--- Problem details ---
Please give the data again exactly, with no line dropped.

** Opening Stored data block **

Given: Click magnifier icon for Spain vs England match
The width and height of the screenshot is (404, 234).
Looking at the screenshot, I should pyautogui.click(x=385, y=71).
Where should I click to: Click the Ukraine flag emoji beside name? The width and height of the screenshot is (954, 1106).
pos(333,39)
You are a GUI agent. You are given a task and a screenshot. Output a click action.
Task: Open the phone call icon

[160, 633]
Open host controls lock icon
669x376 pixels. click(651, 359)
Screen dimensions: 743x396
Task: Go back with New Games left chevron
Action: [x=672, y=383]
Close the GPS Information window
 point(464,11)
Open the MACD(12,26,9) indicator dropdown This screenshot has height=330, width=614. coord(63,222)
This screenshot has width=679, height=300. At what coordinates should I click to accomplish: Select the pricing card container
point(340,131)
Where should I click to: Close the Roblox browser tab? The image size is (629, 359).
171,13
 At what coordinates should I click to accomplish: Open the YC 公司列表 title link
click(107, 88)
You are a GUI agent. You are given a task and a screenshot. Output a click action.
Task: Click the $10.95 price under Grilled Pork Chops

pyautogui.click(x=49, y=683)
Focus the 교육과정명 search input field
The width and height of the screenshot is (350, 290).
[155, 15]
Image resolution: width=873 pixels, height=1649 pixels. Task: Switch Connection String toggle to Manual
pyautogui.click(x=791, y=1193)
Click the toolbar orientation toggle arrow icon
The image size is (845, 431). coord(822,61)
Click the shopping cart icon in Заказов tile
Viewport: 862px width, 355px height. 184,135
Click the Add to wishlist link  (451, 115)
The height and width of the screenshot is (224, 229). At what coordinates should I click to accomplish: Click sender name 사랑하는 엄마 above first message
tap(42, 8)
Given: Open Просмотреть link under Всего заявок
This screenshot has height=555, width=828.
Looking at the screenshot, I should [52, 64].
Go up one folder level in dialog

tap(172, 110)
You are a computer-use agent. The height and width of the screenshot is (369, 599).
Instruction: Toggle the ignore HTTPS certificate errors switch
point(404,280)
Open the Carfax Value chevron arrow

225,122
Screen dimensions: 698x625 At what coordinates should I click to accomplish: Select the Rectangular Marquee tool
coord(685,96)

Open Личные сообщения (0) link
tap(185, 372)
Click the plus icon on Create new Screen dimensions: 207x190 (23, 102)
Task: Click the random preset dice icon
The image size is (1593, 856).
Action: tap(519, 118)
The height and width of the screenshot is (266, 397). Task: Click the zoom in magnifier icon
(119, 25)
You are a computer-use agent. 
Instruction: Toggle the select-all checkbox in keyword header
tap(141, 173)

** Closing Stored data block **

--- Response below ---
Given: Click magnifier icon for Spain vs England match
The width and height of the screenshot is (404, 234).
Looking at the screenshot, I should pyautogui.click(x=385, y=71).
Where should I click to: Click the Ukraine flag emoji beside name? The width and height of the screenshot is (954, 1106).
pos(333,39)
You are a GUI agent. You are given a task and a screenshot. Output a click action.
Task: Open the phone call icon

[160, 633]
Open host controls lock icon
669x376 pixels. click(651, 359)
Screen dimensions: 743x396
Task: Go back with New Games left chevron
Action: [x=672, y=383]
Close the GPS Information window
 point(464,11)
Open the MACD(12,26,9) indicator dropdown This screenshot has height=330, width=614. coord(63,222)
This screenshot has width=679, height=300. At what coordinates should I click to accomplish: Select the pricing card container
point(340,131)
Where should I click to: Close the Roblox browser tab? The image size is (629, 359).
171,13
 At what coordinates should I click to accomplish: Open the YC 公司列表 title link
click(107, 88)
You are a GUI agent. You are given a task and a screenshot. Output a click action.
Task: Click the $10.95 price under Grilled Pork Chops

pyautogui.click(x=49, y=683)
Focus the 교육과정명 search input field
The width and height of the screenshot is (350, 290).
[155, 15]
Image resolution: width=873 pixels, height=1649 pixels. Task: Switch Connection String toggle to Manual
pyautogui.click(x=791, y=1193)
Click the toolbar orientation toggle arrow icon
The image size is (845, 431). coord(822,61)
Click the shopping cart icon in Заказов tile
Viewport: 862px width, 355px height. 184,135
Click the Add to wishlist link  (451, 115)
The height and width of the screenshot is (224, 229). At what coordinates should I click to accomplish: Click sender name 사랑하는 엄마 above first message
tap(42, 8)
Given: Open Просмотреть link under Всего заявок
This screenshot has height=555, width=828.
Looking at the screenshot, I should [52, 64].
Go up one folder level in dialog

tap(172, 110)
You are a computer-use agent. The height and width of the screenshot is (369, 599).
Instruction: Toggle the ignore HTTPS certificate errors switch
point(404,280)
Open the Carfax Value chevron arrow

225,122
Screen dimensions: 698x625 At what coordinates should I click to accomplish: Select the Rectangular Marquee tool
coord(685,96)

Open Личные сообщения (0) link
tap(185, 372)
Click the plus icon on Create new Screen dimensions: 207x190 (23, 102)
Task: Click the random preset dice icon
The image size is (1593, 856).
Action: tap(519, 118)
The height and width of the screenshot is (266, 397). Task: Click the zoom in magnifier icon
(119, 25)
You are a computer-use agent. 
Instruction: Toggle the select-all checkbox in keyword header
tap(141, 173)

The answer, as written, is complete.